The narrative jumps between the accounts of survivors. The stories are both uniformly and uniquely harrowing. One woman, the first to be shot from the tower, recalls how she was trapped and immobile on the hot pavement of a sweltering Austin afternoon, as her boyfriend's body lay dead mere feet from her. A young man tells how he ran to the campus (believing an early, erroneous report that someone was using an air rifle), how he connected his own experience with the heat of the day with the sight of the young woman on the ground, and how he regrets not running to her sooner. His rescue effort was captured on film, too, and his heroism ends with the image of the body of the woman's boyfriend hanging limply in the arms of another savior.

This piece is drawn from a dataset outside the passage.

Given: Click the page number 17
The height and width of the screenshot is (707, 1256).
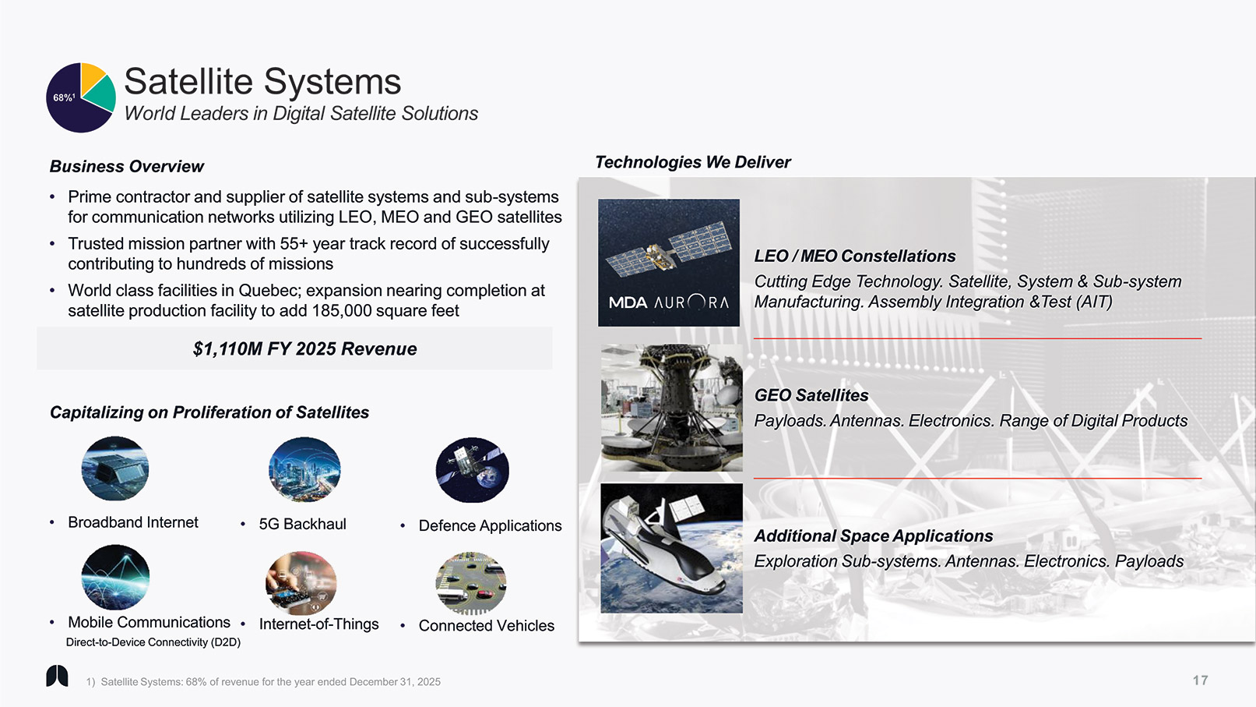Looking at the screenshot, I should click(1200, 680).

A pair of police officers and the manager of a local bookstore detail the process of making their way to the tower and its observation deck (where they encounter friendly fire from armed vigilantes trying to shoot the killer) in order to stop the killing. In the present day, a reporter recalls how his boss listened to the names of those who were killed, only to hear the name of his grandson. The man being interviewed begins crying, because now he is a grandfather.

The film's power is not only in its clear-eyed documentation of what happened that day, removed from any political discussion, but also in its deliberate juxtaposition of cinematic form and reality. Tower creates its own version of reality and then forces us to confront the actual thing.